Loren Kite: I have a background in carpentry and children’s theater. I lived in Oakland for a couple years, and Kids’ Carpentry is a program that’s been around there since the early ’80s. I got a job teaching there. When my family moved back to Seattle, I looked around and realized there wasn’t anything like it, not even in the schools.
Why does woodworking resonate with you?
LK: I have been working with wood since I was a kid, using scraps from my garage and that kind of thing. I love creating stuff, and there’s something so satisfying about taking a wooden board and turning it into a tangible thing, whether it’s a game, a car or a piece of furniture.
What are your favorite things to make?
LK: Personally, I build a lot of furniture. I have a few pieces at home that I’m really proud of. With Kids’ Carpentry, I get the chance to build all sorts of crazy things—we’ve built pinball machines, little libraries, moving vehicles, a racetrack—all these really cool things that satisfy the kid in me.
What are the benefits of woodworking for young children?
LK: A lot of what we do is simple math disguised as a good time. Kids use measuring, fractions, accuracy, proportions, geometry—all that basic stuff. That’s on top of developing fine motor skills, boosting creativity and gaining self-esteem.
How does it boost self-esteem?
LK: Kids go to a store and see a car wrapped up in plastic, and they think, I could never make that. Well, actually, you can. You just need the tools and instruction for it. We have kids in tears on the first day because everything looks hard and seems difficult. They’re seeing saws and hammers, tools they aren’t allowed access to normally. But in six weeks, they have a real moving car with parts that they have built from scratch. That’s huge for kids.
Do you have any tips for working with kids and carpentry?
LK: The most important thing is to allow them to make mistakes. They don’t need to do it right the first time, they need to make mistakes so they can figure out how to do it better the next time. As adults, we tend to step in way too much. The best thing is to give them space to trust in themselves. It’s about the experience.
What is the most common challenge kids face during the process?

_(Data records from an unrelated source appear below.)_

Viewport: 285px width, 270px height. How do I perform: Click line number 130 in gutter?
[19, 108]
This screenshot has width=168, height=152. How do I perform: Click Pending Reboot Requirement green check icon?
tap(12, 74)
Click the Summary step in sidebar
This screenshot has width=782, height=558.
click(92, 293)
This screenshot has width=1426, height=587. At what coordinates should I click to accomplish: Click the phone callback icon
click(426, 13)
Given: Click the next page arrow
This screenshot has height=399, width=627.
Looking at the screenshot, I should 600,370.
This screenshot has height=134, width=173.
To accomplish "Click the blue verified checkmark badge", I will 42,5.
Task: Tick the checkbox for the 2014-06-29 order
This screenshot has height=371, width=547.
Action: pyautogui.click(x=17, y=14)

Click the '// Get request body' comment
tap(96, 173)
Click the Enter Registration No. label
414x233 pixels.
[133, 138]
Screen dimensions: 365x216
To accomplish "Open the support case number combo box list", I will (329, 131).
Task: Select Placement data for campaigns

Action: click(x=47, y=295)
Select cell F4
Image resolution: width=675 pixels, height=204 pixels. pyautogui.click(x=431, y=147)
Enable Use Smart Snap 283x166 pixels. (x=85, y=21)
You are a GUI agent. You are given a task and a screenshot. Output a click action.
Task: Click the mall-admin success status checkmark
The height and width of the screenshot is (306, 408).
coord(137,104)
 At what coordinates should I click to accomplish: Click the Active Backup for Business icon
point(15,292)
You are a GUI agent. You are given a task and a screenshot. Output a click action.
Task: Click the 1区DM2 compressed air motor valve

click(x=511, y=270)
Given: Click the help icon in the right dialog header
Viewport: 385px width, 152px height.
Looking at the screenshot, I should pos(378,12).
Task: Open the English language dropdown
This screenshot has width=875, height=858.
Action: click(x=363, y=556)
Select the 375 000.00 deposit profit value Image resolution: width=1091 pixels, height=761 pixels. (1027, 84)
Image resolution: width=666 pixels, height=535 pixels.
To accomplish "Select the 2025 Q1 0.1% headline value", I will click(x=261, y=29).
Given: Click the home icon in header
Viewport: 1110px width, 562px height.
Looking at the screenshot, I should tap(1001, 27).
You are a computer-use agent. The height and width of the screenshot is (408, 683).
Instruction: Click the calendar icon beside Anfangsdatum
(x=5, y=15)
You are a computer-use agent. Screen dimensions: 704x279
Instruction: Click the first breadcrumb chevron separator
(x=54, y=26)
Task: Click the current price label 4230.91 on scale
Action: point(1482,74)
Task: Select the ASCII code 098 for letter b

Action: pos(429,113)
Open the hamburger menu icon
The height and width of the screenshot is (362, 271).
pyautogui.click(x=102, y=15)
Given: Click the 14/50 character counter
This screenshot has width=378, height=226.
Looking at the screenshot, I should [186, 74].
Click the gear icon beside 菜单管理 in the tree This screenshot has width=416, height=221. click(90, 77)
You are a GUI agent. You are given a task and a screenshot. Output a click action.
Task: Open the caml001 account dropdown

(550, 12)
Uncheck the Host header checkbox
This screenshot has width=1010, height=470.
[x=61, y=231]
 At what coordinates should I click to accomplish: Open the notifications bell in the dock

LK: There’s often a block that they can’t do it, that it’s going to be too hard. Making the leap that they can do this, that’s the biggest challenge.
What can participants expect from the workshop you’re hosting at the Club in January?
LK: Kids can expect to complete three projects and gain a wide variety of carpentry skills—assembling, cutting, trying different tools. By the end, they will take home three items they never expected to be able to make.